Никто не умеет работать так, как редактор «Отечественных записок». Он один способен выпустить к сроку огромную журнальную книжку и собственноручно держит все корректуры.

Близится срок выхода мартовского номера «Отечественных записок», но странное дело – Краевский не читает никаких рукописей и, кажется, в первый раз задерживает самые срочные корректуры.

На письменном столе, знаменитом своим хитрым устройством, лежат старые книжки собственного журнала, и именно от них не может оторваться редактор. Вот и первый номер «Отечественных записок» за прошлый, 1839 год.

Чем же провинился, однако, первенец, принесший редактору всеобщее признание?
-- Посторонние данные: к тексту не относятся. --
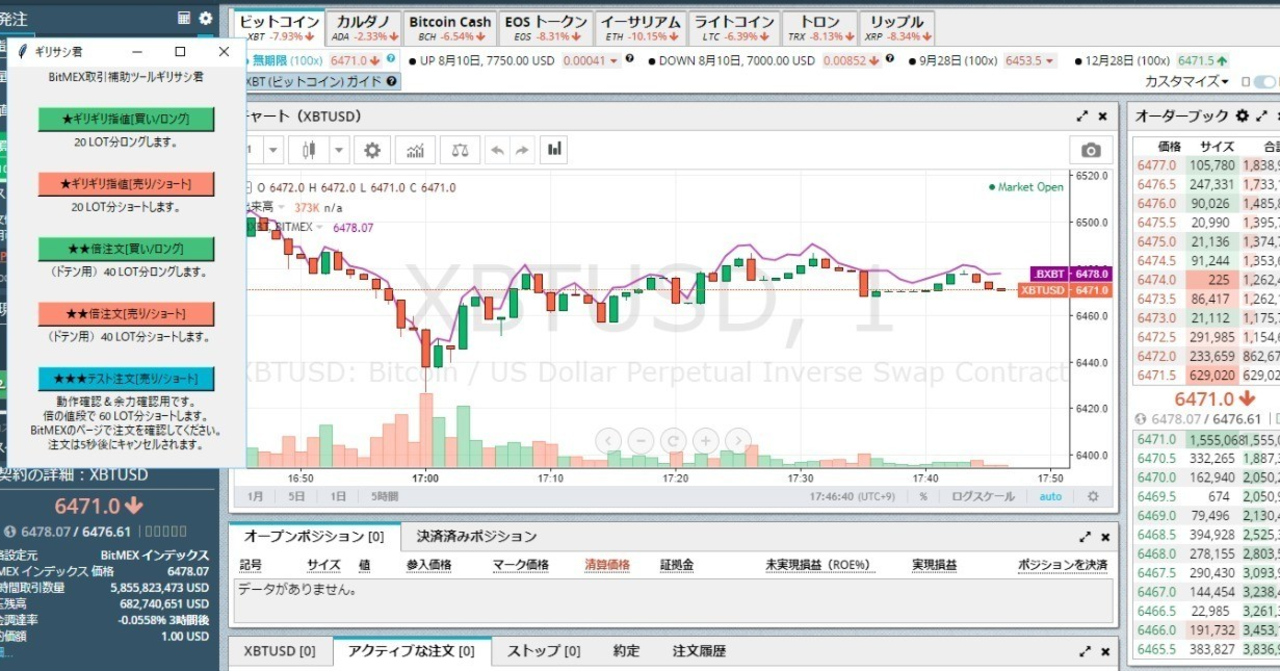Click ギリギリ指値 買い/ロング green button
Screen dimensions: 1280x671
(126, 119)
Ведь именно в этом номере журнала он, Андрей Александрович Краевский, вернул русской словесности Лермонтова.

– Ох, Михаил Юрьевич, Михаил Юрьевич, не сносить тебе буйной головы! – вслух говорит Краевский.

Лучше бы и не знать Андрею Александровичу о проклятой дуэли. А то дознаются о ней власти да призовут отчаянного поручика, поднявшего руку на сына французского посла, да вспомнят прежние его дерзости – хотя бы те самые стихи на смерть Пушкина, за которые и поехал безумный поручик на Кавказ, – да поинтересуются повнимательнее его новыми писаниями:

 
Печально я гляжу на наше поколенье!
Его грядущее – иль пусто, иль темно,
Меж тем, под бременем познанья и сомненья,
В бездействии состарится оно…
 

Так и лежал перед редактором журнал, в котором скромно приютилась знаменитая лермонтовская «Дума».

В памяти встали хлопотливые дни, предшествовавшие выходу «Отечественных записок». Как можно было обойтись без стихов Лермонтова, если поэт вернулся из кавказской ссылки и нигде еще не печатался! По старому знакомству Краевский и получил тогда «Думу», на зубок новорожденному журналу. Получил, прочитал и сразу понял, какой алмаз приобрел. Еще раз перечитал и… отложил в самый потаенный ящик стола. Печатать или не печатать?!

Выпустить первую книжку журнала со стихами Лермонтова – об этом мог только мечтать каждый редактор.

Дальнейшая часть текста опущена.